Arrivées près du jardin anglais, elles rejoignent leur lit pour la dernière procession jusqu’à la rotonde du Mont Blanc où elles mettront fin à leur séjour genevois. les lilliputiens les accompagnent se tenant par l’épaule l’air solennel. LA foule frissonne de voir partir ces deux marionnettes. Les lilliputiens semblent également émus de quitter la ville de Calvin mais sont encouragés par les applaudissements de la foule qui les remercient pour les nombreux efforts fournis durant ces 3 jours. On embarque les deux lits sur deux barges qui prennent la direction du bain des Pâquis où est écrit en lettres géantes le mot Poésie à bon escient. Les deux géantes sur leur lit, escortées par le chevalier du temps (qu’on a eu tendance à oublier durant ce week-end) quittent la rade et disparaissent derrière un écran de fumée mettant fin à leur périple genevois.

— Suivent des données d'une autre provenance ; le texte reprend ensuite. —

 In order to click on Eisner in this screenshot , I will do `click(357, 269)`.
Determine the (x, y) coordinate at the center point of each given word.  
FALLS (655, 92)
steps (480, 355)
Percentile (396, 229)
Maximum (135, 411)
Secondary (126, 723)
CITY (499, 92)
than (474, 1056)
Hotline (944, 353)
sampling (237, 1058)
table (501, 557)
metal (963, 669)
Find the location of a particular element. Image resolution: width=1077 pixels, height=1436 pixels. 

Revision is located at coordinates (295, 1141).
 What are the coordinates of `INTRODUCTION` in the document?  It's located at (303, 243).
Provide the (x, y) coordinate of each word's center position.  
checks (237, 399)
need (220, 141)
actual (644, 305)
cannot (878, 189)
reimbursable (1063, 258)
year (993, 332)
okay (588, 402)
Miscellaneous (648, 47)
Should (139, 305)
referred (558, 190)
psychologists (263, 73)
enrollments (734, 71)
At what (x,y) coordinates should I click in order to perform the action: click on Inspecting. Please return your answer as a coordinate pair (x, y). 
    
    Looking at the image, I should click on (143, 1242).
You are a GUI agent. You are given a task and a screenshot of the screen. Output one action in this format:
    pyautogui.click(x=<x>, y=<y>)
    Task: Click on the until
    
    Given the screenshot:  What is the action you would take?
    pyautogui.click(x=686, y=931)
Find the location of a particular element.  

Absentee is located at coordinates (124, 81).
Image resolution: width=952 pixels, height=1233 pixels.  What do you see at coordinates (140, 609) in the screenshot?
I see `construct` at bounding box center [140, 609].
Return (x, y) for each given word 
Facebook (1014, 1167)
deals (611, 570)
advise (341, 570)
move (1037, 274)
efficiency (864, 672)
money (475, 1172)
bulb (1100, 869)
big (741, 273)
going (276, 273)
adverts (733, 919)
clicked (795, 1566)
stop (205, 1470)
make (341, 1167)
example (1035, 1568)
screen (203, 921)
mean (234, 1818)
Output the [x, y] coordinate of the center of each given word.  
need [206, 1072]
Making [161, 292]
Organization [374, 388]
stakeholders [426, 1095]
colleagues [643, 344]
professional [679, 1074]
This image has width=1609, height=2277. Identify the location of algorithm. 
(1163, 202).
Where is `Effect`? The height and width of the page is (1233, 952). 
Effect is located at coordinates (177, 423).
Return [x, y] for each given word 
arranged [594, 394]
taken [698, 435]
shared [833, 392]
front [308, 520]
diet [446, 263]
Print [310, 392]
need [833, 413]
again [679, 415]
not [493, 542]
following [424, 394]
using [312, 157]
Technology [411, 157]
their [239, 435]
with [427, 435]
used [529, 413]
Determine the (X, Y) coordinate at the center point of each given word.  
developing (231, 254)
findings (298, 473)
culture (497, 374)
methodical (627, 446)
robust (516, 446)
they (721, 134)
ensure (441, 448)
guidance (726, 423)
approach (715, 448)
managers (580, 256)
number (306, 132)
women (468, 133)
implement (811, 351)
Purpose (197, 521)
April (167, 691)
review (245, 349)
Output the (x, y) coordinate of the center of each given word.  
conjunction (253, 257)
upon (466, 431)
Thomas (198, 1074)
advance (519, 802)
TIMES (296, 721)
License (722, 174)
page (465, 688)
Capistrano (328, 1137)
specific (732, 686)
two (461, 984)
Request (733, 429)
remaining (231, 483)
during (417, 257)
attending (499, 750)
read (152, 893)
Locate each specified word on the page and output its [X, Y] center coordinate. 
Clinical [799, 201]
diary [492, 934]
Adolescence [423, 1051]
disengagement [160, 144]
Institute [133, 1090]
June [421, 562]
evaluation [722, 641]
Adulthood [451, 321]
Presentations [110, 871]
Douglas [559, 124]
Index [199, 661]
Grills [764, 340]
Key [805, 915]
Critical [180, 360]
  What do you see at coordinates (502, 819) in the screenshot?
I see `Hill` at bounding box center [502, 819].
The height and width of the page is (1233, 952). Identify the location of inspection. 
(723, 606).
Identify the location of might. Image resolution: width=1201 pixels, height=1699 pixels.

Une dame à côté de moi résume le sentiment général à cet instant « elles vont nous manquer, c’est qu’on s’y attacherait presque… »

C’était donc le résumé du spectacle auquel j’ai assisté. Mais la force de la saga des géants c’est que chacun a vécu sa propre histoire selon qu’il a partagé dix minutes, une heure, un réveil ou un coucher des géants. Certains ont vu la petite fille seulement debout, d’autres en trottinette, en scooter, conduisant ou assise sur sur le capot d’une voiture. On découvre au détour des photos ou des vidéos que chacun partage avec grand plaisir sur les réseaux sociaux (pour une fois bien utiles) un bout de la vie de chaque géante qu’un tel ou un tel a eu la chance de partager. Un peu comme un album de famille, chacun feuillette avec plaisir les souvenirs des autres car le temps d’un week-end, tous les genevois avaient au moins deux connaissances en commun. Il est impossible de tout voir de ce gigantesque spectacle ne serait ce que parce que les deux géantes empruntent des parcours différents mais peu importe la magie opère. Ce n’est donc pas un spectacle avec un début ou une fin mais juste 2 poupées moitié marionnette moitié humaine qui viennent visiter une ville, son histoire et ses traditions et que l’on prend plaisir à croiser au coin d’une rue et à suivre de longues heures si son emploi du temps le permet.
Je ne peux donc que vous conseiller d’assister un jour à la balade des géants peu importe l’endroit où elle a lieu. N’oubliez pas d’étudier attentivement leurs parcours afin de deviner où pourrait se produire les différentes animations surprenantes ou originales qui jalonnent la progression des géants. Petit indice, si vous voyez une grue, vous êtes surement au bon endroit. Et si vous croiser un géant par hasard, n’ayez pas peur et suivez le, il vous transportera dans un monde merveilleux. Merci à la compagnie Royal Deluxe pour ses spectacles féeriques!